Webb contends that, even if the officers were lawfully present in his apartment for purposes of making the arrests, the warrantless search of the bedroom in which he was arrested, which led to the seizure of the shotgun, was unlawful because it was not incident to his arrest. The factual premise for this argument is that the gun was not observed and seized until the officers re-entered that bedroom after Webb had been arrested and taken from the room. Once he was taken from the bedroom in handcuffs, Webb argues, the bedroom was not “an area within his immediate control,” State v. Harris, 671 P.2d 175, 180 (Utah 1983), that could be re-entered and searched for weapons. The State accepts this factual premise and contends that the shotgun was seized in plain view when the police officers, after arresting Webb pursuant to an arrest warrant, re-entered the bedroom as part of a “protective sweep” to search for other dangerous persons on the premises, see Maryland v. Buie, — U.S.-, 110 S.Ct. 1093, 108 L.Ed.2d 276 (1990), prior to conducting their intensive search of the apartment pursuant to Gregersen’s consent.

◆ **EXERCISE BRIEF**:
Retype the entire passage on the warrantless bedroom search word for word.

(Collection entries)
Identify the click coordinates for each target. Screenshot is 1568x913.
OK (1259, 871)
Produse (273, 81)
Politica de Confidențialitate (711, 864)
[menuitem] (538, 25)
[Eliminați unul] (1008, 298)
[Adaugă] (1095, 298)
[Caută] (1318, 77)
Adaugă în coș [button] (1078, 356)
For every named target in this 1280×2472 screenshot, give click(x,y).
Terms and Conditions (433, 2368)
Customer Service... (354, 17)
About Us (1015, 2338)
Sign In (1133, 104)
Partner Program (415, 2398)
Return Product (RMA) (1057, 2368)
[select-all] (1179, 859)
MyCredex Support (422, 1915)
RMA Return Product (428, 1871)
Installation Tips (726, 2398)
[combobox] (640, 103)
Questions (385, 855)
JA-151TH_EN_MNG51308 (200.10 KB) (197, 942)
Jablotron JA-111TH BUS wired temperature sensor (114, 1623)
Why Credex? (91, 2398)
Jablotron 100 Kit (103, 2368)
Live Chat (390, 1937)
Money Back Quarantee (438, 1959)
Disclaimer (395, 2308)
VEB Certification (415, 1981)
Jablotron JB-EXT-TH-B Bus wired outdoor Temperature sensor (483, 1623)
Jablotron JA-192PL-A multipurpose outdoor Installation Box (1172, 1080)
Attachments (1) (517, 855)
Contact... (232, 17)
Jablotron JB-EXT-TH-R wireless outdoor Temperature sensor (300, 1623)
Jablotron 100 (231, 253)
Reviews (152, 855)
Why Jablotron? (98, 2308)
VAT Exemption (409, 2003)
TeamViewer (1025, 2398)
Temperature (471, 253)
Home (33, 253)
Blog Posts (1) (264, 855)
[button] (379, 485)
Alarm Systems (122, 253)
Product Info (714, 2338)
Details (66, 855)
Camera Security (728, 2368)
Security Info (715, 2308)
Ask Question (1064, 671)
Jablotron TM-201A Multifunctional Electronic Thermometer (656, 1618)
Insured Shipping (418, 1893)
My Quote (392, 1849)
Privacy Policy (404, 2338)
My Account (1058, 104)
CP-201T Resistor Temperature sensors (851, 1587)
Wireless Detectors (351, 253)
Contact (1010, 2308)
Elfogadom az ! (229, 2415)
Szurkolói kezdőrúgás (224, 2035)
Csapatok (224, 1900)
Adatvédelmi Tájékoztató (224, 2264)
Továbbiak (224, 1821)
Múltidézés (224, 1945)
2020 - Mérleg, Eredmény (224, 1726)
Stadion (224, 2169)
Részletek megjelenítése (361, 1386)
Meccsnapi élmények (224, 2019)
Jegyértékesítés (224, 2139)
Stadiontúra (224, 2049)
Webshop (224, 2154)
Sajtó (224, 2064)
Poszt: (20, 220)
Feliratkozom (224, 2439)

◆ **OUTPUT FOR THIS EXERCISE**:
Webb contends that, even if the officers were lawfully present in his apartment for purposes of making the arrests, the warrantless search of the bedroom in which he was arrested, which led to the seizure of the shotgun, was unlawful because it was not incident to his arrest. The factual premise for this argument is that the gun was not observed and seized until the officers re-entered that bedroom after Webb had been arrested and taken from the room. Once he was taken from the bedroom in handcuffs, Webb argues, the bedroom was not “an area within his immediate control,” State v. Harris, 671 P.2d 175, 180 (Utah 1983), that could be re-entered and searched for weapons. The State accepts this factual premise and contends that the shotgun was seized in plain view when the police officers, after arresting Webb pursuant to an arrest warrant, re-entered the bedroom as part of a “protective sweep” to search for other dangerous persons on the premises, see Maryland v. Buie, — U.S.-, 110 S.Ct. 1093, 108 L.Ed.2d 276 (1990), prior to conducting their intensive search of the apartment pursuant to Gregersen’s consent.